(Stored items)
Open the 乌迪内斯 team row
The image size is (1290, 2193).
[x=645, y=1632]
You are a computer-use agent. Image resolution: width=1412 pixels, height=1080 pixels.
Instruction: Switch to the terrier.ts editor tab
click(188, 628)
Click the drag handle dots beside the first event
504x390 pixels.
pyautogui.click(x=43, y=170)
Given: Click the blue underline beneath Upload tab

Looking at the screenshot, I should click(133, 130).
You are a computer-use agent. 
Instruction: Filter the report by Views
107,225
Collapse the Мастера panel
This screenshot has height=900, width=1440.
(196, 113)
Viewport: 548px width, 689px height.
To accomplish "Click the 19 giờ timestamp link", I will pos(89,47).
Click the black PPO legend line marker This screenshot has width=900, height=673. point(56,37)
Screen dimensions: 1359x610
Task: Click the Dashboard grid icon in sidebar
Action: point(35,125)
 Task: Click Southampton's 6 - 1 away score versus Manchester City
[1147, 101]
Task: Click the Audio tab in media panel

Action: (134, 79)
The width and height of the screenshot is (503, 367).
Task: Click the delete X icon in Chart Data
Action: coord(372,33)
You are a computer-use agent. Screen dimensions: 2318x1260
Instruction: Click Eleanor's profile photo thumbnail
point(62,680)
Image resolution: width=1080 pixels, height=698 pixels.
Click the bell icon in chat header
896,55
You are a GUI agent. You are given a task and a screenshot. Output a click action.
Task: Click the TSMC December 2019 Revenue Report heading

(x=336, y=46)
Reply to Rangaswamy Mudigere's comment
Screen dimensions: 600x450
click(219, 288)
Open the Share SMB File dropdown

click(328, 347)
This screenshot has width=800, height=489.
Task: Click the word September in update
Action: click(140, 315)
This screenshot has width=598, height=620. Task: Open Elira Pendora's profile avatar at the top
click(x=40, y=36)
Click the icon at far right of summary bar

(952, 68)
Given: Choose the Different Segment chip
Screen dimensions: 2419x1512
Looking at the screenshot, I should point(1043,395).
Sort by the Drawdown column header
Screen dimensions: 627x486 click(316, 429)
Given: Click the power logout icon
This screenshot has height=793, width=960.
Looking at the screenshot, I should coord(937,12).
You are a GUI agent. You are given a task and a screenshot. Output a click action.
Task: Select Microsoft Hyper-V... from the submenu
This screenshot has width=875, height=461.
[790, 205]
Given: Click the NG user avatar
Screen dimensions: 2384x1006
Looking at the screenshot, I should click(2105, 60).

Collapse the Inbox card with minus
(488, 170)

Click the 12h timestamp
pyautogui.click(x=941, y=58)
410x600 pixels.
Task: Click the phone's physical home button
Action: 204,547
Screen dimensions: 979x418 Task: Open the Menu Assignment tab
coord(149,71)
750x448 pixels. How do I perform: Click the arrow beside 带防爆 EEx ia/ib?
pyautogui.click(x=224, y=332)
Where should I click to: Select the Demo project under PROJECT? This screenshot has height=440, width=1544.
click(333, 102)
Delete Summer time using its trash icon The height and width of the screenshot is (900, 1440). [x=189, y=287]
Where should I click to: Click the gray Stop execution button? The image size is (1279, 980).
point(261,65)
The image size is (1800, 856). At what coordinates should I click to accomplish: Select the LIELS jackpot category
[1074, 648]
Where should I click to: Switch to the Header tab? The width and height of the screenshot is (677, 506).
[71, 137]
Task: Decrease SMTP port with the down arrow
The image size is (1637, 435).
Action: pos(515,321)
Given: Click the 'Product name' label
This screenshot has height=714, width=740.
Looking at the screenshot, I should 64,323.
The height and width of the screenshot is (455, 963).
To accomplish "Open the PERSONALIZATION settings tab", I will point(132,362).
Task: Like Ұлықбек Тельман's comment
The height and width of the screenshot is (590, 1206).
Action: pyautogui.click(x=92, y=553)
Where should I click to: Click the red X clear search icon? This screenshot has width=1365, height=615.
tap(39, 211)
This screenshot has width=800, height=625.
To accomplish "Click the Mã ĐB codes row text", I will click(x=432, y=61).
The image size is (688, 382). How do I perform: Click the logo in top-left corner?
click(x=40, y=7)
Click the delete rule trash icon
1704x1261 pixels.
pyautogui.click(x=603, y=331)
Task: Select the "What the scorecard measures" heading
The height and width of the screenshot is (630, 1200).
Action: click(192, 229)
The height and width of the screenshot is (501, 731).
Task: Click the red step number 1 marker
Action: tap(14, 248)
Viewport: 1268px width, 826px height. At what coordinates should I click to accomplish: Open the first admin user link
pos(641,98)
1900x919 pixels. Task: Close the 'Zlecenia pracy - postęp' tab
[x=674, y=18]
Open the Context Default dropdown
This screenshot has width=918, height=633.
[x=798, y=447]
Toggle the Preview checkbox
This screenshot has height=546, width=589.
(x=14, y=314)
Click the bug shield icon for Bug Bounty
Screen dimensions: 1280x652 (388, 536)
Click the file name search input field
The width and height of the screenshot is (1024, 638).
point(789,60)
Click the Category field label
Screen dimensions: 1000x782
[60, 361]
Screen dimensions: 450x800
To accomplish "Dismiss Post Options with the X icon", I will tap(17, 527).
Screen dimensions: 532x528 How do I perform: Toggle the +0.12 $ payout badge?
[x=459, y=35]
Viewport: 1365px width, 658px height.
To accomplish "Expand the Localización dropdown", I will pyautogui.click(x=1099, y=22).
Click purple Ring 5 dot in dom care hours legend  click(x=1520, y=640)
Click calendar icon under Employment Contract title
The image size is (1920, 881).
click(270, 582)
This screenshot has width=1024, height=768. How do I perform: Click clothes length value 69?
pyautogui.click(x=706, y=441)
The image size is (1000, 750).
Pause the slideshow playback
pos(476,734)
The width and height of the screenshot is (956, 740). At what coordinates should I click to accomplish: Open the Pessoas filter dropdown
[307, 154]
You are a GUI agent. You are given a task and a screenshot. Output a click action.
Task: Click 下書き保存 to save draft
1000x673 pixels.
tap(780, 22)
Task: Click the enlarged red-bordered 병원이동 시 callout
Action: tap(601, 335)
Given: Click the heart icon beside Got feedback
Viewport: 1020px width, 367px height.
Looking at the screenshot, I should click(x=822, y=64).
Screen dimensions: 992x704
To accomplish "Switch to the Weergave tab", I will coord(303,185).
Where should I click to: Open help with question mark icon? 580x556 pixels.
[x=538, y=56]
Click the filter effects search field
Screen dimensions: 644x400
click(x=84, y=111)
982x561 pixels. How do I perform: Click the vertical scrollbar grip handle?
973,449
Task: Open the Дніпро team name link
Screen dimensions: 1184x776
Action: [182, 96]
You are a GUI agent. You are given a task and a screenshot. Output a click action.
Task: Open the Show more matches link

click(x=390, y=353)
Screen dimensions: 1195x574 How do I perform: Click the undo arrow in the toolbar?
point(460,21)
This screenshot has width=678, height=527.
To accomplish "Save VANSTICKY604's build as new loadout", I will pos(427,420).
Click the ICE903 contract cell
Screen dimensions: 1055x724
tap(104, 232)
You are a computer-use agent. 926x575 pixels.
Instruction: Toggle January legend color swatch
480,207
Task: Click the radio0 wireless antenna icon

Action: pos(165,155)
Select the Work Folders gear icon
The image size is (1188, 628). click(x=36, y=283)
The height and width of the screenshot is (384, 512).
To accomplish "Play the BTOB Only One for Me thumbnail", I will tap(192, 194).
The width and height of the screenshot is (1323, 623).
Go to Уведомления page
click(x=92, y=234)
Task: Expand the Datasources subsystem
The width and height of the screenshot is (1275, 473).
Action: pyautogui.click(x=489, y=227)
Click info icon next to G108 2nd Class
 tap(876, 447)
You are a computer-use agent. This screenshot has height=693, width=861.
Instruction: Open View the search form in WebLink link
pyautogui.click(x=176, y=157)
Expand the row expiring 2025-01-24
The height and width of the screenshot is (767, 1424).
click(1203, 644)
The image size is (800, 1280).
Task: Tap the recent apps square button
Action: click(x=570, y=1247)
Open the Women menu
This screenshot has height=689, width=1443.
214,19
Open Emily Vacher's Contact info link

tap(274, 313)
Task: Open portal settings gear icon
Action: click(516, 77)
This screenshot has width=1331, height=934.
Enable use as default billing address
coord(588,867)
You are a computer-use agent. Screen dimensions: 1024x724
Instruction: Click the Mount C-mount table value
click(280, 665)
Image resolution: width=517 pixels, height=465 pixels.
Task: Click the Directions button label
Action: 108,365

The problem: All that is needed is the exact run of lines above from the line containing "Screen dimensions: 1000x782" through the line containing "Given: Click the heart", both of them included.

Written solution:
Screen dimensions: 1000x782
[60, 361]
Screen dimensions: 450x800
To accomplish "Dismiss Post Options with the X icon", I will tap(17, 527).
Screen dimensions: 532x528 How do I perform: Toggle the +0.12 $ payout badge?
[x=459, y=35]
Viewport: 1365px width, 658px height.
To accomplish "Expand the Localización dropdown", I will pyautogui.click(x=1099, y=22).
Click purple Ring 5 dot in dom care hours legend  click(x=1520, y=640)
Click calendar icon under Employment Contract title
The image size is (1920, 881).
click(270, 582)
This screenshot has width=1024, height=768. How do I perform: Click clothes length value 69?
pyautogui.click(x=706, y=441)
The image size is (1000, 750).
Pause the slideshow playback
pos(476,734)
The width and height of the screenshot is (956, 740). At what coordinates should I click to accomplish: Open the Pessoas filter dropdown
[307, 154]
You are a GUI agent. You are given a task and a screenshot. Output a click action.
Task: Click 下書き保存 to save draft
1000x673 pixels.
tap(780, 22)
Task: Click the enlarged red-bordered 병원이동 시 callout
Action: tap(601, 335)
Given: Click the heart icon beside Got feedback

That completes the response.